### Work item
Determine the number of lines in the following entries that hold the word "Rehber". Give only that number.

### Provided data
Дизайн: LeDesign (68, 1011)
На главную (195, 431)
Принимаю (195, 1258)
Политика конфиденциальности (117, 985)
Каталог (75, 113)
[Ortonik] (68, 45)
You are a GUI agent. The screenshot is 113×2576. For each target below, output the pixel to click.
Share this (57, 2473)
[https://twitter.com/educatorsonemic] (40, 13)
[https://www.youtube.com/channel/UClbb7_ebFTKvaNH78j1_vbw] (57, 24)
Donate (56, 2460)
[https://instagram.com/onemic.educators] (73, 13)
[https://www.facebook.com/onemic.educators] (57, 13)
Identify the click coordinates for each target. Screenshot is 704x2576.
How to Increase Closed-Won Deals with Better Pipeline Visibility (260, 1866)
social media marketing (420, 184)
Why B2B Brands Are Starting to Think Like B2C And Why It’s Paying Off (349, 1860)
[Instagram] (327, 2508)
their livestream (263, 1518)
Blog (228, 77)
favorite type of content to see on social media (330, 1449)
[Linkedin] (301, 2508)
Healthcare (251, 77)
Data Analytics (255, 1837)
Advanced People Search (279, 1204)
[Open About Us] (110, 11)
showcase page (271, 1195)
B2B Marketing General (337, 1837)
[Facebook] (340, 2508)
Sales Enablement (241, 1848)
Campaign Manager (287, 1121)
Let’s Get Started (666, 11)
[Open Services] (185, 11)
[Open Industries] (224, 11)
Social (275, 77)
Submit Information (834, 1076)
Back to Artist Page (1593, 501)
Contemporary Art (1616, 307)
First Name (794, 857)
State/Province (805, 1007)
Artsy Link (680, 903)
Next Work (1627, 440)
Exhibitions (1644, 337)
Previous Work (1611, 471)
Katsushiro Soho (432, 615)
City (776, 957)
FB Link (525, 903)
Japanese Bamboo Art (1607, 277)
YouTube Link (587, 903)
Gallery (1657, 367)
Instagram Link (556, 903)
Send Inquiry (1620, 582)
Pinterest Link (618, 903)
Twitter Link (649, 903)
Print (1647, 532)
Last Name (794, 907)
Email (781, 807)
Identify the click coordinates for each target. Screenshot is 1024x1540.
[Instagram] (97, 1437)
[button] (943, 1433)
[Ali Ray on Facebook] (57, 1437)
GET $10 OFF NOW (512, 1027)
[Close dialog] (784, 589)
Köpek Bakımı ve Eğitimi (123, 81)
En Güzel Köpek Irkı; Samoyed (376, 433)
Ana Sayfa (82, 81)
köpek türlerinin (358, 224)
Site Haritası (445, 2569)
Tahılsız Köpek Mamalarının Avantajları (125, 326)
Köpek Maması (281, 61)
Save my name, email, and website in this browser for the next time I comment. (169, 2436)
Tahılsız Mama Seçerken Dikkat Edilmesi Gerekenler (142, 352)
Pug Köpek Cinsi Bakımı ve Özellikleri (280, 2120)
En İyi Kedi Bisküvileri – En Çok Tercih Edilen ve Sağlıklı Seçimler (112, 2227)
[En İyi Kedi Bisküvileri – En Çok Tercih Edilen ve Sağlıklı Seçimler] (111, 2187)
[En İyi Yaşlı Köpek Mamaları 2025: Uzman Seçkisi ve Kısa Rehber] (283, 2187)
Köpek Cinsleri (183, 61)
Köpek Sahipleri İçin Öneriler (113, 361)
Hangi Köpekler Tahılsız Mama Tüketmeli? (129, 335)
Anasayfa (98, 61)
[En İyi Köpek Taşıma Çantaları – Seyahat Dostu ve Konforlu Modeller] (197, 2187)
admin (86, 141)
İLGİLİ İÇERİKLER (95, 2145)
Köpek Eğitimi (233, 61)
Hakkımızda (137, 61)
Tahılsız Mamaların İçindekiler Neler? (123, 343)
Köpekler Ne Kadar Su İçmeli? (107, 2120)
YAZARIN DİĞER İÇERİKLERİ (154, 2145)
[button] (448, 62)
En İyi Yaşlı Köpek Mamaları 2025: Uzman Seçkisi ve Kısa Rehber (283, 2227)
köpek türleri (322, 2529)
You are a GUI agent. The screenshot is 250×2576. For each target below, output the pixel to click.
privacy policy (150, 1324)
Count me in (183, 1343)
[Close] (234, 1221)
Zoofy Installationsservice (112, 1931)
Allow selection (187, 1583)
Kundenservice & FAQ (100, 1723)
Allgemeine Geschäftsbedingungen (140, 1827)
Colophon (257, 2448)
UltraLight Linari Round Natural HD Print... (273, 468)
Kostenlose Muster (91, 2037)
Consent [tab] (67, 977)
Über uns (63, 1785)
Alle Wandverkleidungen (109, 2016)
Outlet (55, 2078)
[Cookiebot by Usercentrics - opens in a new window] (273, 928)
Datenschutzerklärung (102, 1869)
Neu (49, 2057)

### Output for this task
2